Kossoff then asked her sister, Mirinda, to see if she could find a solution to the ashes. Mirinda Kossoff, a writer and jewelry maker who lives in Durham, called Feldman, the Chapel Hill rabbi. That rabbi put her in touch with the Holocaust Speakers Bureau and with Halperin.
Halperin’s husband, Dr. Edward C. Halperin, is the chancellor of New York Medical College, and had the ashes tested by the New York chief medical examiner who concluded they were human ashes.
The only thing left to do was to figure out a final resting place.

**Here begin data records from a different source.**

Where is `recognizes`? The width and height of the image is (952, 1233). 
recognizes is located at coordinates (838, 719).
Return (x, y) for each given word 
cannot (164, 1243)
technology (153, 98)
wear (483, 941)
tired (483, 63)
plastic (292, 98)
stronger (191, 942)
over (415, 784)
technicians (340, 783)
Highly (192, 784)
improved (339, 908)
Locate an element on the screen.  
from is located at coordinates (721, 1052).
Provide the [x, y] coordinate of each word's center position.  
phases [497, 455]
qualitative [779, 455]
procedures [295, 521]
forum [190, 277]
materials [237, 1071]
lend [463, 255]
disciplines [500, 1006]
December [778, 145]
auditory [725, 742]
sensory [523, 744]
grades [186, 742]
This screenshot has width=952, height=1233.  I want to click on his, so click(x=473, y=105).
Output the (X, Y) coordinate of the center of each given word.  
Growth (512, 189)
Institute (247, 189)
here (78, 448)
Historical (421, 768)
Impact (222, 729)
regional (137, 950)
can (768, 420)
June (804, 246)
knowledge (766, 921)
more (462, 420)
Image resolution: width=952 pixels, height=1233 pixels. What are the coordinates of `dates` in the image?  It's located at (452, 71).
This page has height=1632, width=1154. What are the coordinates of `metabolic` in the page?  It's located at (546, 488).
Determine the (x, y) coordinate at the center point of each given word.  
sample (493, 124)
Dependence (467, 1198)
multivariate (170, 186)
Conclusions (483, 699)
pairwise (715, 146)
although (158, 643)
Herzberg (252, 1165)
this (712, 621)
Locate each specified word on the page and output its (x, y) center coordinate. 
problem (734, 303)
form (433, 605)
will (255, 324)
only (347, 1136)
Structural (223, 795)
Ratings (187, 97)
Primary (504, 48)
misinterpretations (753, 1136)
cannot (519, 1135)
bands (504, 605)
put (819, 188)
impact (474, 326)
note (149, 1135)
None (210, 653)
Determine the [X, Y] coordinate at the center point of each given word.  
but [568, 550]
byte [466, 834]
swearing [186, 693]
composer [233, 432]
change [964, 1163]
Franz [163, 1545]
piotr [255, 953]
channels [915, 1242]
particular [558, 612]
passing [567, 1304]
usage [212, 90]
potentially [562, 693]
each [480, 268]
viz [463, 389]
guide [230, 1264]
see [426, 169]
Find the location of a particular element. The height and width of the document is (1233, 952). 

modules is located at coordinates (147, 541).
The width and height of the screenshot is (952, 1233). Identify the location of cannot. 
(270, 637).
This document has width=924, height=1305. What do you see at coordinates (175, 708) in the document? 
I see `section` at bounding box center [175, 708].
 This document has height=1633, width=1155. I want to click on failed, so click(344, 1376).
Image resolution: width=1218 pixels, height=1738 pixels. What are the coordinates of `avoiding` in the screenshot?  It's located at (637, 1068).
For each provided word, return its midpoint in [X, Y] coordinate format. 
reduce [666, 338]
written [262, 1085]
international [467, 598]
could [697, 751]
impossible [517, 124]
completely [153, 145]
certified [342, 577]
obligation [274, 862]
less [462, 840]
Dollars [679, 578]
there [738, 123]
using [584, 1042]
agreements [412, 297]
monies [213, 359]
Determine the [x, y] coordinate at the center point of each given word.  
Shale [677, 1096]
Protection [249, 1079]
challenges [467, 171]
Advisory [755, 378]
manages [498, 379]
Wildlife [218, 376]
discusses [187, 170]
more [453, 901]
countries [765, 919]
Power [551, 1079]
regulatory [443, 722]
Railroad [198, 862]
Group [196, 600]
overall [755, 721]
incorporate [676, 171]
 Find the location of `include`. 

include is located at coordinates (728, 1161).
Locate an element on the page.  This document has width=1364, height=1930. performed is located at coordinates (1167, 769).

Cremation is forbidden in Judaism, and most Jewish cemeteries will not inter ashes. But there are exceptions, especially for people cremated against their will. In this case, the local rabbis agreed burial might be the best solution.
For Sunday’s ceremony, a member of Beth El Synagogue built a plain pine box with a Star of David to contain the ashes. After it was lowered into the ground, mourners were invited to form a line and throw a handful of dirt into the grave.
The Jewish mourner’s prayer, the Kaddish, was recited. Afterward people walked up to Joseph Corsbie’s wheelchair and thanked him for his efforts to find a dignified home for the ashes.
Sharon Halperin arranged for a temporary laminated marker telling the story of the ashes. But there are already plans for a permanent marker, maybe even a monument.
“Now that the ashes are part of the Hebrew cemetery it will remind people that buried here are ashes of Jews murdered in Dachau,” Kossoff said. “We need all the reminders we can get.”